In his book, Fauci describes threats including the day he opened an envelope and was covered in white powder, leading to a terrifying wait before the all clear.

Trump was fixated on winning a second term. On Nov. 1, he continued: “I am going to win this election by a fucking landslide. Just wait and see. I always did things my way. And I always win, no matter what all these other fucking people think. And that fucker Biden. He is so fucking stupid. I am going to kick his fucking ass in this election.”

Trump eventually ended the 15-minute rant by saying, “Okay, Tony, I will see you in a couple of days. Take care.”

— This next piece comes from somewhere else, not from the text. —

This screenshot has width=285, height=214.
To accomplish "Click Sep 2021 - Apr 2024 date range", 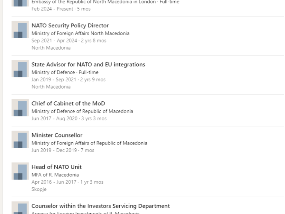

“Love me, love me not,” Fauci writes, dryly.

Anthony Fauci listens to Donald Trump speaking.

Anthony Fauci listens with Dr. Deborah Birx as Donald Trump speaks during a briefing, in March 2020.

The Washington Post/Getty

Three days later, Trump lost the election to Biden—but did not concede. Despite still being in office he did not speak to Fauci again.

Describing meetings with Biden, the president-elect, Fauci writes of “a no-nonsense person guided by integrity and empathy” who “clearly was in charge” and would eventually return the White House “to its pre-Trump normal,” despite deepening political schisms in the U.S. at large.

On Dec. 22, 2020, as Biden prepared to become president, Fauci went on TV—to receive the first COVID vaccine.

“An alcohol swab, a little pinch as the needle went in, a Band-Aid and it was done,” he writes. “It was two days before my eightieth birthday, and the knowledge millions of Americans would soon be vaccinated as I just had been was the best gift I could possibly imagine.”